October was a great month for me personally and professionally. I achieved a long-term running goal at the end of October that I’ve been building towards for two years. It was an exciting accomplishment, and best of all, my passive income was continuing to come in while I spent almost a week completely away from my portfolio. I instead focused my time on getting ready for my goal, achieving my goal, then recovering from my goal.

Pooled Dividend Reinvestments

While I didn’t start this article until we were well into November, I still found time to reinvest my dividends. Due to being on the mend, I kept my reinvestments very simple this month. I reinvested all of my dividends into the ratings agencies, S&P Global (SPGI) and Moody’s (MCO). SPGI shares were purchased at $322.73 and MCO shares were purchased at $267.80. Well off these companies’ recent bottoms, I’m still happy to accumulate shares of these high quality businesses. The companies are “combining” to be the third largest position in my portfolio, behind only “Visa (V) + Mastercard (MA)” and Microsoft (MSFT). I expect my railroads (Canadian National (CNI), Canadian Pacific (CP) and Union Pacific (UNP)) will likely overtake the ratings agencies at some point over the next year or two, but I don’t anticipate the agencies falling out of my top five unless there is a significant decay in their stock prices relative to the other stocks in my portfolio.

My last article discussed an ETF holding I sold that allowed me to make a major change in my portfolio. I added three new positions, BlackRock (BLK), UNP, and Verizon (VZ) and bolstered Texas Instruments (TXN), Realty Income (O), Altria (MO), Comcast (CMCSA), American Tower (AMT), and Mastercard (MA). If I hadn’t made these recent purchases, I would have attempted to add shares of TXN, CMCSA, and/or AMT in my monthly dividend reinvestments. Instead, I took a break from some of my favorite names and I was able to allocate all of my reinvestments into SPGI and MCO, helping build these long-term positions.

Monthly Savings

In addition to my monthly dividend reinvestments, I was able to put money to work in the market. I used my monthly savings to add to several positions, including CP, Qualcomm (QCOM), and V. I purchased shares of QCOM on October 4, 2022 for $120.48; shares of CP on October 7, 2022 for $69.02 and on October 24, 2022 for $71.18; and shares of V on October 24, 2022 for $192.08.

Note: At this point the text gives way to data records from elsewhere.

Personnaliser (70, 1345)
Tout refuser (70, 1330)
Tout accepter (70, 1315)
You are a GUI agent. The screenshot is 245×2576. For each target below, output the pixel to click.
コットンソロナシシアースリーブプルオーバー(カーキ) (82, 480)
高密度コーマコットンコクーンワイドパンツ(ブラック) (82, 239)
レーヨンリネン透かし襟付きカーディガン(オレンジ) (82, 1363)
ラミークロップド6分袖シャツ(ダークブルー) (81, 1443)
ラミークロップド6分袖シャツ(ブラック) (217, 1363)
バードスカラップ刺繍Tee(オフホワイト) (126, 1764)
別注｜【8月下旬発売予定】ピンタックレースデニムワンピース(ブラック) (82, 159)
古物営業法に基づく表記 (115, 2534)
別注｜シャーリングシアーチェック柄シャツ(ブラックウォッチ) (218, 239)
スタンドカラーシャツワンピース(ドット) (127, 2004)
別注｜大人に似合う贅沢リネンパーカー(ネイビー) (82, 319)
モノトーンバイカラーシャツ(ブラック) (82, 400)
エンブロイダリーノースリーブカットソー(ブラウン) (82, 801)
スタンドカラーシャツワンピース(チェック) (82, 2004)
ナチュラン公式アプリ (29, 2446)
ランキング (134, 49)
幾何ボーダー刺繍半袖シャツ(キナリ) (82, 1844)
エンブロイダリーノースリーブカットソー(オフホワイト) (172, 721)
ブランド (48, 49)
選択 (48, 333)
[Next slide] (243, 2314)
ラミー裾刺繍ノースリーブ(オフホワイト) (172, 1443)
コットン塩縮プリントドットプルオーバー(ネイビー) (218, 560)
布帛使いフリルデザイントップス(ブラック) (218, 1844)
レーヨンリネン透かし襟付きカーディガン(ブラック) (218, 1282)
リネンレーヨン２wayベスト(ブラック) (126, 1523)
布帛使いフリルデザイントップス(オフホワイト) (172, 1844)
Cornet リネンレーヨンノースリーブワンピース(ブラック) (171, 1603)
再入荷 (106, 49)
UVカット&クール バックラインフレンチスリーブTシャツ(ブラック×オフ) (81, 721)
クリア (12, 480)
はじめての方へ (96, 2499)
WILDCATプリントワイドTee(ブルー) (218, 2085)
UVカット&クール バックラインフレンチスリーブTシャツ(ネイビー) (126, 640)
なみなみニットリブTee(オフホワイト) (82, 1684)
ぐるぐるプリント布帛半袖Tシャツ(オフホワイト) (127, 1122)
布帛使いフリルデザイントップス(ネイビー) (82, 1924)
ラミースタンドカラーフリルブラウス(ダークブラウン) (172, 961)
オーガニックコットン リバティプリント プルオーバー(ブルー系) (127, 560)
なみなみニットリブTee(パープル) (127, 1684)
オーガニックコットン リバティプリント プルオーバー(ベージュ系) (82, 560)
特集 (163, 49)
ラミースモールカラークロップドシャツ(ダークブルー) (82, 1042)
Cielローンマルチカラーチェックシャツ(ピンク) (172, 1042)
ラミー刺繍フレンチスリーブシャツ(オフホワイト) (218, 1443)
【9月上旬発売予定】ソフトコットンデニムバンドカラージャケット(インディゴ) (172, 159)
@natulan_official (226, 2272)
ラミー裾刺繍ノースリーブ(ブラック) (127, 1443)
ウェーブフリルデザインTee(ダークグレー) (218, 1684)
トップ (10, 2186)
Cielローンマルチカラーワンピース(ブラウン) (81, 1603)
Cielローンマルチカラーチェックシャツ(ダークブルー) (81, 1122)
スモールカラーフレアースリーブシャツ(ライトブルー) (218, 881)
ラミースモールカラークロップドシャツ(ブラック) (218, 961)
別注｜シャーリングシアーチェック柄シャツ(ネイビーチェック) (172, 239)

I chose QCOM because it’s a stock I’ve long felt under allocated to which seems to present buying opportunities every few years. Well off its recent highs, I felt comfortable adding in the low $120s (spoiler alert, I added again in early November, but that’s for next month’s writeup) to try and get that position to be a bit bigger. I could see this position growing into the 2%-3% range, then allowing it to drift back down as I allocate money to other names. QCOM should be a solid grower for years to come, and I’m hoping for that high-single digit growth number to help offset some of the slower growers in the portfolio.

Expect me to add to my railroads when I can. While CNI is my largest current rail position, CP may end up catching it in a few years. I’m happy to acquire shares of CP while the dividend is still inorganically frozen (meaning it’s paused due to the digestion of a merger, not because there is a fundamental issue with the company, similar to SPGI pausing dividend growth during the INFO acquisition). I expect strong dividend growth moving forward in 2023 with share repurchases resuming in 2024. Purchasing the railroads will likely be a theme of mine during the end of 2022 and heading into 2023. I’m not concerned about acquiring cyclical names heading into the most predicted recession just given my long term focus. I’ve said this before, but if I’m betting on companies/a sector to anchor my portfolio for decades, I’m picking the companies with the 100-year bonds.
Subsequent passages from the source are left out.